E.(1) In lieu of receiving a lump-sum benefit payment as set forth in Paragraph (D)(3) of this Section, the member may elect to transfer the lump-sum payment into a self-directed account managed by a third-party provider.

(2) The board may hire a third-party provider to manage the self-directed accounts authorized by this Subsection. The third-party provider shall act as an agent of the fund for purposes of investing balances in the self-directed accounts of the participant as directed by the participant. The participant shall be given such options as comply with federal law for self-directed plans.

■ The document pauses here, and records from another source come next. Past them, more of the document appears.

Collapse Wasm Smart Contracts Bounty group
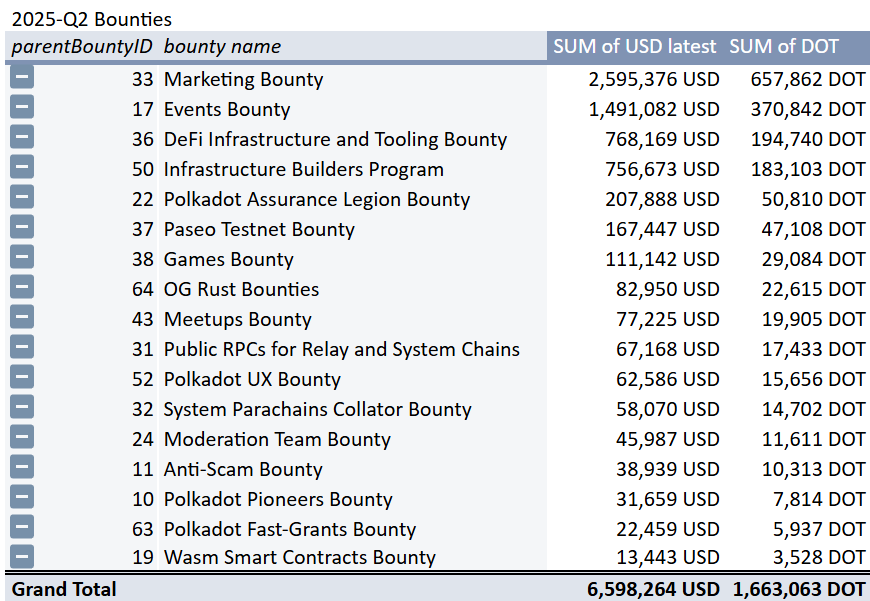This screenshot has width=870, height=601. point(22,557)
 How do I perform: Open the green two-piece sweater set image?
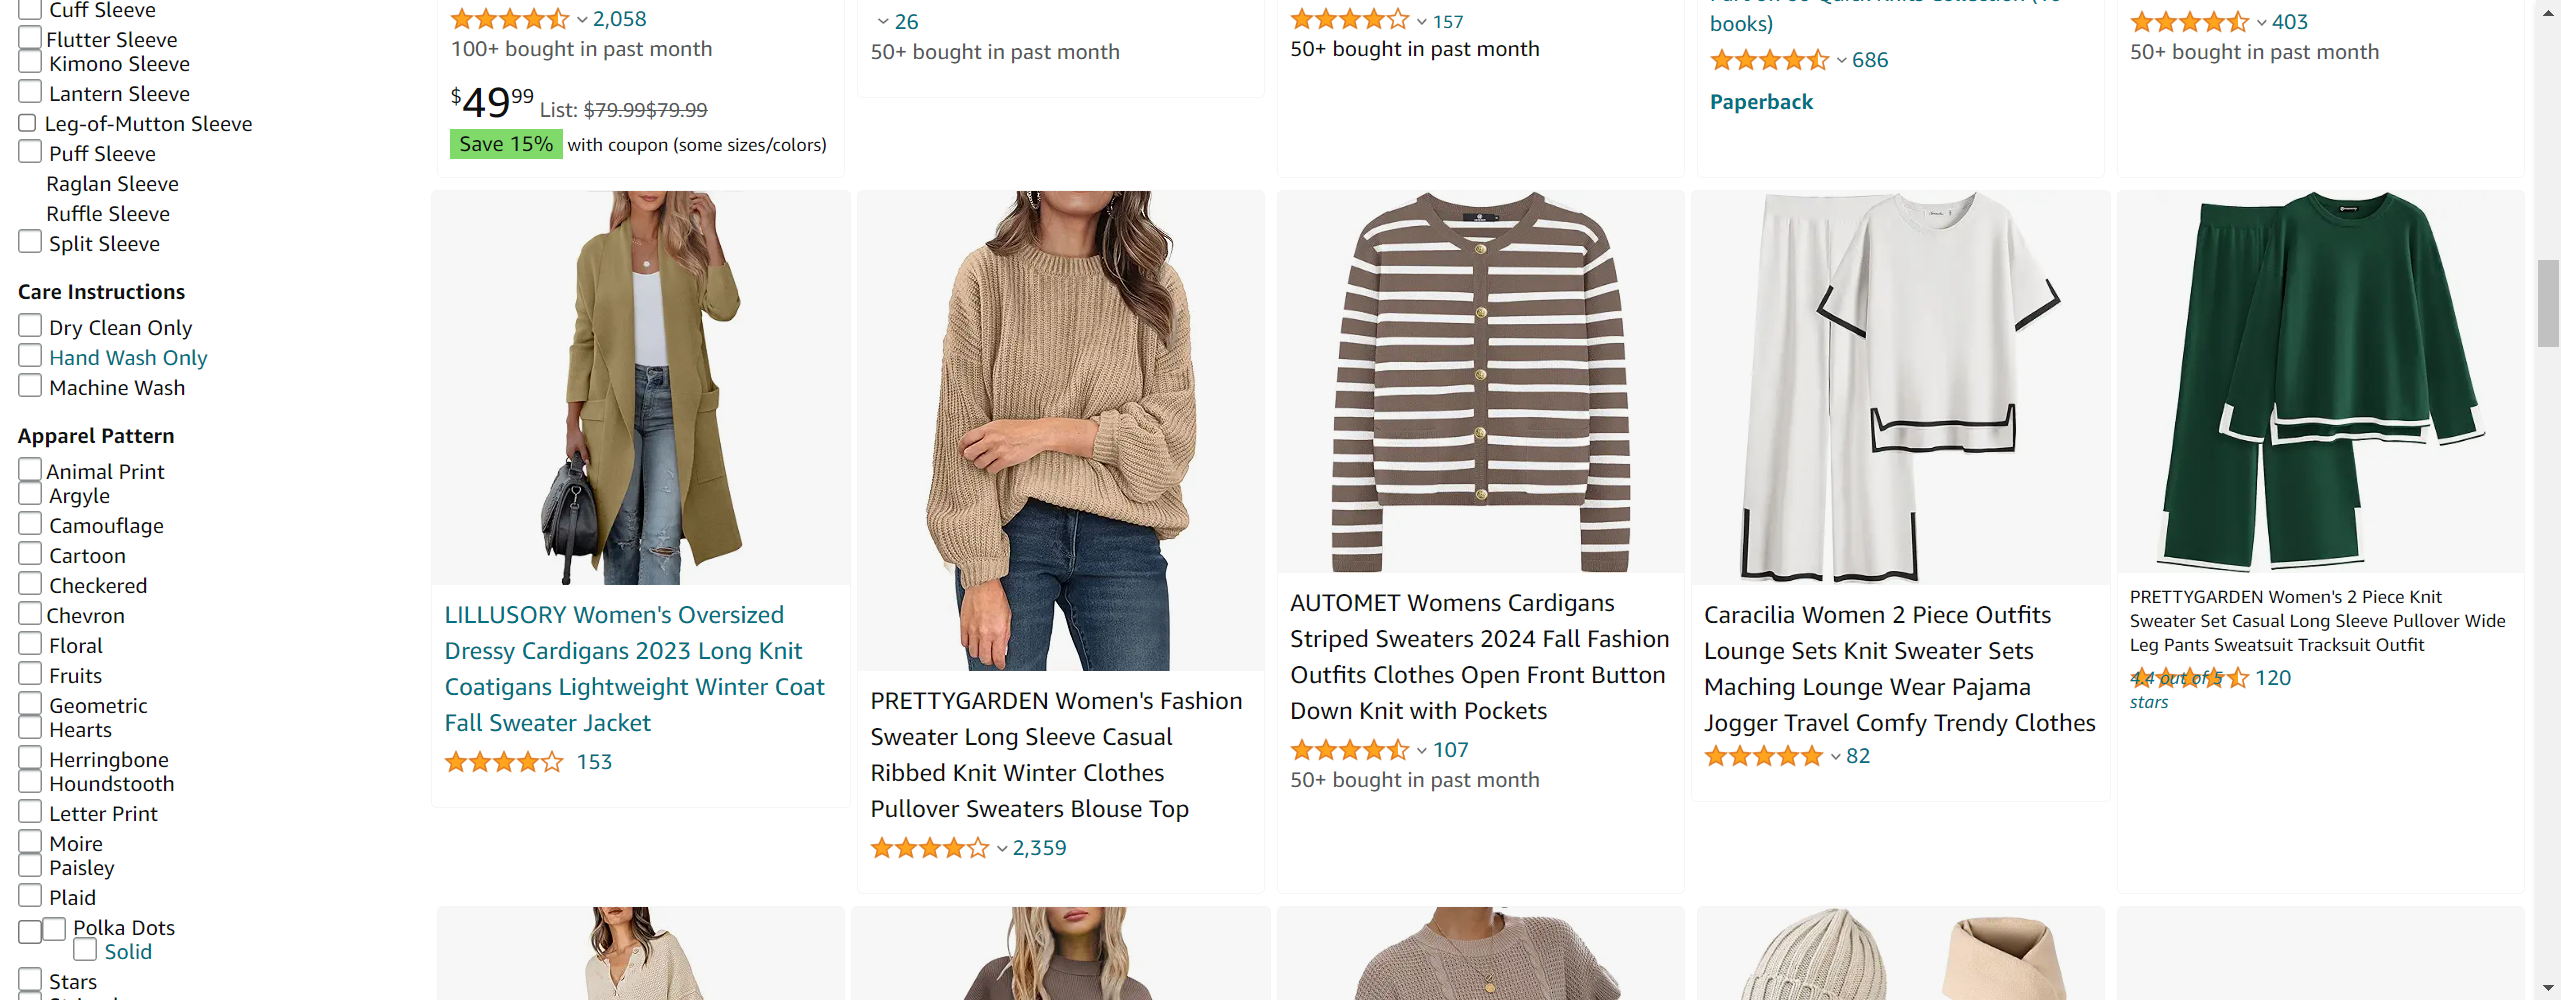(2320, 382)
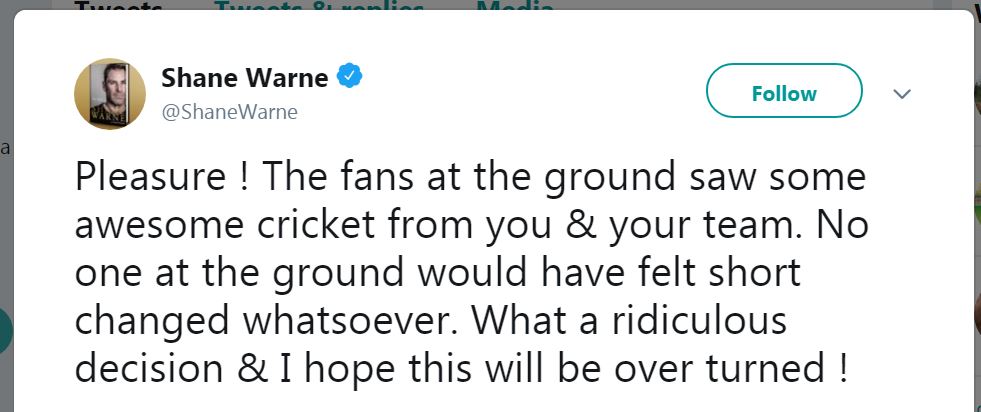Viewport: 981px width, 412px height.
Task: Click the Shane Warne display name
Action: [244, 76]
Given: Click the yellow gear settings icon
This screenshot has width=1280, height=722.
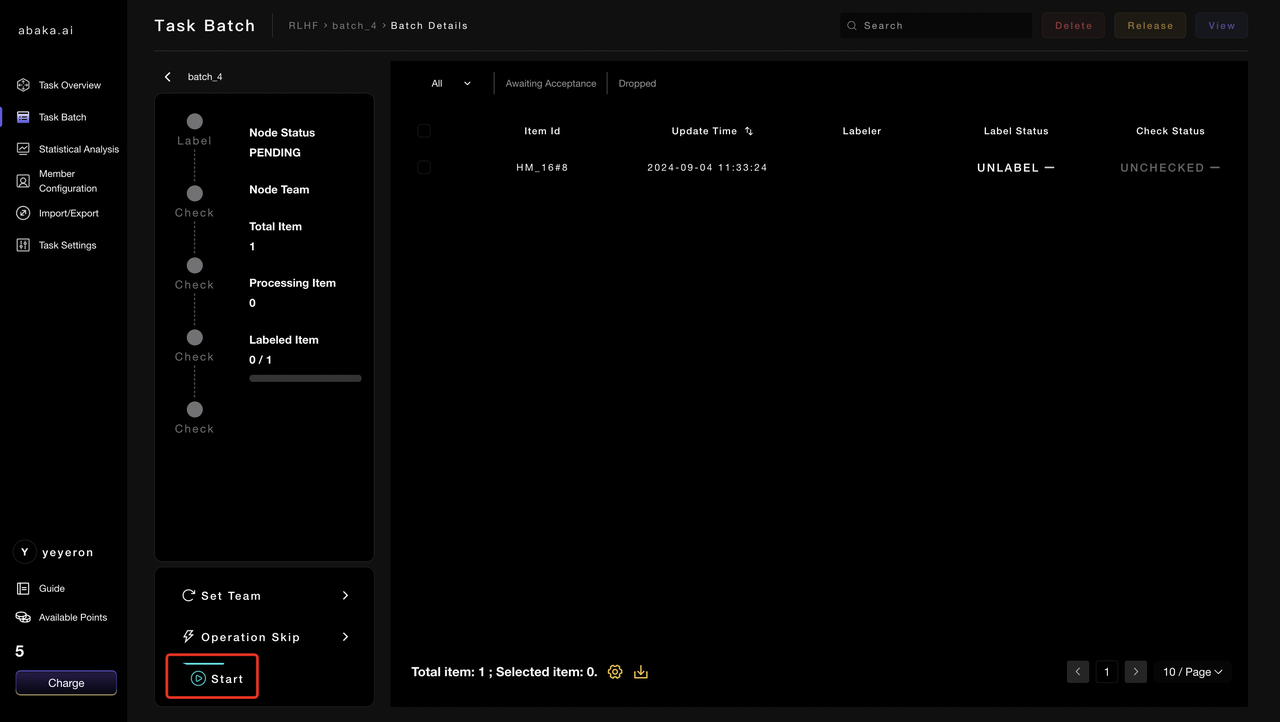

(3) Any participant who elects to transfer the lump-sum Back-DROP payment into a self-directed account agrees that the benefits payable to the participant are not the obligations of the state or the fund and that any returns and other rights of the plan are the sole liability and responsibility of the participant and the designated provider to which contributions have been made. Furthermore, each participant, in accordance with this provision, shall expressly waive his rights as set forth in Article X, Section 29(E)(5) of the Constitution of Louisiana as it relates to his Back-DROP account with the third-party provider. By electing to transfer the Back-DROP lump-sum payment into an account with a third-party provider, the participant agrees that he and the provider shall be responsible for complying with all applicable provisions of the Internal Revenue Code. The participant also agrees that if any violation of the Internal Revenue Code occurs as a result of the participant's decision to transfer his Back-DROP lump-sum payment into a self-directed account, it shall be the sole responsibility and liability of the participant and the provider and not of the state or the fund.

(4) There shall be no liability on the part of and no cause of action of any nature shall arise against the state, the fund, or the agents or employees of the state or the fund for any action taken by the participant or for choices the participant makes in relationship to the self-directed account funds in which he chooses to place his account balance.

Acts 2008, No. 398, §1, eff. Oct. 1, 2008; Acts 2014, No. 143, §1, eff. May 22, 2014.